INPUT RECORDS:

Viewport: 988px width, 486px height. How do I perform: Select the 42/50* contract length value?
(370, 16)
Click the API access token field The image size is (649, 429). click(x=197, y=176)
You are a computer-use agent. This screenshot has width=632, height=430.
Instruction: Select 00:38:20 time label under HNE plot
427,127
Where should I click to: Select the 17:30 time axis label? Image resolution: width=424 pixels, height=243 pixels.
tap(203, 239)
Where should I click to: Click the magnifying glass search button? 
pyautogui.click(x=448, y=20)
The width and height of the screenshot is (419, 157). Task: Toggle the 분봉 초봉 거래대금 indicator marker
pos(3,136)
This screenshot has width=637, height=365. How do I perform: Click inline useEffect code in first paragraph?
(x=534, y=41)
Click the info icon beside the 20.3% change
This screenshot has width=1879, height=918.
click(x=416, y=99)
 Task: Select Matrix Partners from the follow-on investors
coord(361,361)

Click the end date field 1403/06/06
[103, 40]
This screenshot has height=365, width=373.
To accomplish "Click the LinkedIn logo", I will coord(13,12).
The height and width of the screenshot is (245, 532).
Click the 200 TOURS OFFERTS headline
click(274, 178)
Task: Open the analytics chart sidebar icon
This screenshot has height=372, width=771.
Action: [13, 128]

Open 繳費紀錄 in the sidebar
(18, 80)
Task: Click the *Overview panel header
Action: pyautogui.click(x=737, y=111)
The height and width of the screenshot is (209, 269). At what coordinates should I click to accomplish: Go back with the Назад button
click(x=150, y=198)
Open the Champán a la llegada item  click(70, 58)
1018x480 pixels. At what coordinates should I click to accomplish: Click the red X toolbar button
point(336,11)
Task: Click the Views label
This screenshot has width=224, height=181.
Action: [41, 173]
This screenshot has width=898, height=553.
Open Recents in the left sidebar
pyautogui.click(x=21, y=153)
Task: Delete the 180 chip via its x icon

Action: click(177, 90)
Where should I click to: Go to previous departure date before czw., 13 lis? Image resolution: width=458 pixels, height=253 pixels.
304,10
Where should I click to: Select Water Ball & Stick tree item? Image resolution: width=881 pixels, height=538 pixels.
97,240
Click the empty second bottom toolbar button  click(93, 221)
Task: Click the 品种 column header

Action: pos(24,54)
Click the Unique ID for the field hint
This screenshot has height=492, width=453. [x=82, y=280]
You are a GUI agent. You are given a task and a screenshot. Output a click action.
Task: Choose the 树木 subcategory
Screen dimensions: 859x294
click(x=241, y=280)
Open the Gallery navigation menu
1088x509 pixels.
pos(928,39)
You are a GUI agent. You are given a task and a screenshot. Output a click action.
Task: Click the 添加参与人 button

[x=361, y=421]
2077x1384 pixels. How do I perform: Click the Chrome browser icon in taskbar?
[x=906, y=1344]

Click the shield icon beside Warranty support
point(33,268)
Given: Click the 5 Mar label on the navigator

PROBLEM TO WORK ON:
Exactly as they appear, print the lines from the one holding "Open the Gallery navigation menu" through the final line of the entries, and no others.

RESPONSE BOX:
Open the Gallery navigation menu
1088x509 pixels.
pos(928,39)
You are a GUI agent. You are given a task and a screenshot. Output a click action.
Task: Click the 添加参与人 button

[x=361, y=421]
2077x1384 pixels. How do I perform: Click the Chrome browser icon in taskbar?
[x=906, y=1344]

Click the shield icon beside Warranty support
point(33,268)
Given: Click the 5 Mar label on the navigator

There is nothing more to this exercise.